I would say do whatever you can to nurse the Cruiser to the tire shop, swicth out the tires (it'll cost a few bucks, but no big deal) and then if you have a Carmax near you get it there. They will buy any car you can drag in, and they pay more for crappy cars then they do for good ones. Insomuch as, they have an algorithm, and a car you couldn't sell they will happily sell, fix and sell, or auction off, or fix and auction off.

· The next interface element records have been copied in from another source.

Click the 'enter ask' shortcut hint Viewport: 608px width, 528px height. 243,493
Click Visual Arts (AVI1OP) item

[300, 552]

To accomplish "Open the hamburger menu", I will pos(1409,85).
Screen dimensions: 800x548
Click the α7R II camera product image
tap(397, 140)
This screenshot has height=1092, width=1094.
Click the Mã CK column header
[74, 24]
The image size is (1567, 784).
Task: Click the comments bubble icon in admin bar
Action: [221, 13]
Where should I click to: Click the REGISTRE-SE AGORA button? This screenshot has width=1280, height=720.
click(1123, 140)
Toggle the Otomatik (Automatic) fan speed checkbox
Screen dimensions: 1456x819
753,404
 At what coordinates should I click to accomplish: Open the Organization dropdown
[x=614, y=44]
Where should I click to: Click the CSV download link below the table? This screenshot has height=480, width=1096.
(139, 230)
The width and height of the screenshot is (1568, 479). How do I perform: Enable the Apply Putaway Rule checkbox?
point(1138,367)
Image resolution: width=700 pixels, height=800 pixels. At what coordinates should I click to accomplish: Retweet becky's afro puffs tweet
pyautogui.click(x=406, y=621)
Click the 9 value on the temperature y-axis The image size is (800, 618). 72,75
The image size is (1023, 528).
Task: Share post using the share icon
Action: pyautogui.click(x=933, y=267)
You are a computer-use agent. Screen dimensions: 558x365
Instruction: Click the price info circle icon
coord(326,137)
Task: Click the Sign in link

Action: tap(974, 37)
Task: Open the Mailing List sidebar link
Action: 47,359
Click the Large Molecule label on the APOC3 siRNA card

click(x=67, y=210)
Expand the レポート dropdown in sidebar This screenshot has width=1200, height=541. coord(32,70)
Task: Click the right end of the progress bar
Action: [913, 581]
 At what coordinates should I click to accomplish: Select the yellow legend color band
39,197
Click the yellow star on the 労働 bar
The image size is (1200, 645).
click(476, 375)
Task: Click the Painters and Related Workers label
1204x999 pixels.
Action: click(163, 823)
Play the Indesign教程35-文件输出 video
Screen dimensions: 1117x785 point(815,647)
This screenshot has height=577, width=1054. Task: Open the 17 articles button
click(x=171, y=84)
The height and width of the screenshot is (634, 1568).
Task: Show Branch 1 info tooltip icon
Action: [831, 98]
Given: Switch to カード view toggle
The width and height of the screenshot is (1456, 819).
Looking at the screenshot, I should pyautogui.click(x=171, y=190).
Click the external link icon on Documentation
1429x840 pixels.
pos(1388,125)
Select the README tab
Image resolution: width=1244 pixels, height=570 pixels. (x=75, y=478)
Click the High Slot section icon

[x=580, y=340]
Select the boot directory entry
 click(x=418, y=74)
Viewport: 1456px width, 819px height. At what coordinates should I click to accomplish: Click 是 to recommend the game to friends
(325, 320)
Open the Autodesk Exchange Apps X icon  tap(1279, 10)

Mediocre tires and an engine rebuild is nothing to them, and they'll give you some money with no hassle.
posted by dirtdirt at 2:03 PM on June 23, 2014


I'd make sure the two cars wear the same size rubber.
The PT Cruiser came stock with 205/55-16 tires.
The Corolla came with a base tire size of 195/65-15. If that's what your Corolla has, the PT tires won't fit. All is not lost, though...The Corolla had an option tire sized the same as the PT Cruiser, 205/55-16. I'd run out and double-check the tire size on the Corolla before deciding what to do.
posted by Thorzdad at 2:08 PM on June 23, 2014 [5 favorites]


If you just want to swap the tires the diameter has to match (14"vs.15"), and the width needs to be relatively close.
If you are going to try to swap the wheels too you also need to know the bolt patterns:
PT Cruiser bolt pattern: 5 lug 3.94 inch or 100 mm High Positive Offset
Corolla bolt pattern:5 lug 3.97 inch or 100mm High Positive Offset

I honestly can't tell if those bolt patterns are close enough to work, but technically they are different. Googling seems to turn up some anecdotal evidence point to them being close enough.
posted by Big_B at 4:01 PM on June 23, 2014 [1 favorite]


Best answer: Also, I would look into selling it as is. There are plenty of mechanics who buy project cars, do the work themselves and then flip them. You could probably call around to junkyards to see what they would give you, and then list it on CL for more and see what happens. But then there's also the hassle of dealing with CL weirdos versus telling the junkyard where they can pick it up and where to send you a check.
posted by Big_B at 4:04 PM on June 23, 2014


Check the tyre sizes. If the tyres are the same diameter and the same spec as a standard tyre for the corola, you may be ok. But the profile/width ratio must be the same as a standard tyre for that car or the overall diameter of the tyre will be wrong (and so your speedometer will not be accurate for a start).

Check with a tyre store (Tire Rack?) if that size fits the Corrola. Then take the tyres off the PT Cruiser (put it on jack stands or blocks of wood). Put the wheels and tyres in garbage bags and put them on the back seat of the Corolla and drive it to a tyre store. They swap the tyres on the rims, you put the wheels back on the PT cruiser and scrap it, the tyres are on the Corolla. Done.
posted by Brockles at 6:14 PM on June 23, 2014


I blew a head gasket once and sold the car for $500, cars with gasket issues are classic mechanic specials since the expense of the fix is heavy on labor and cheap on parts.

Not sure how having or not having the tires will affect the sales price however.
posted by bitdamaged at 9:15 PM on June 23, 2014


You could always pop an ad on kijiji or craigslist offering to buy a set of really bald, awful old tires, on a set of rims (if you want to keep the rims) Sometimes people are happy to give them away. If you provide the sizes you can take, or likely car models that would have appropriate tires, that may help your listing.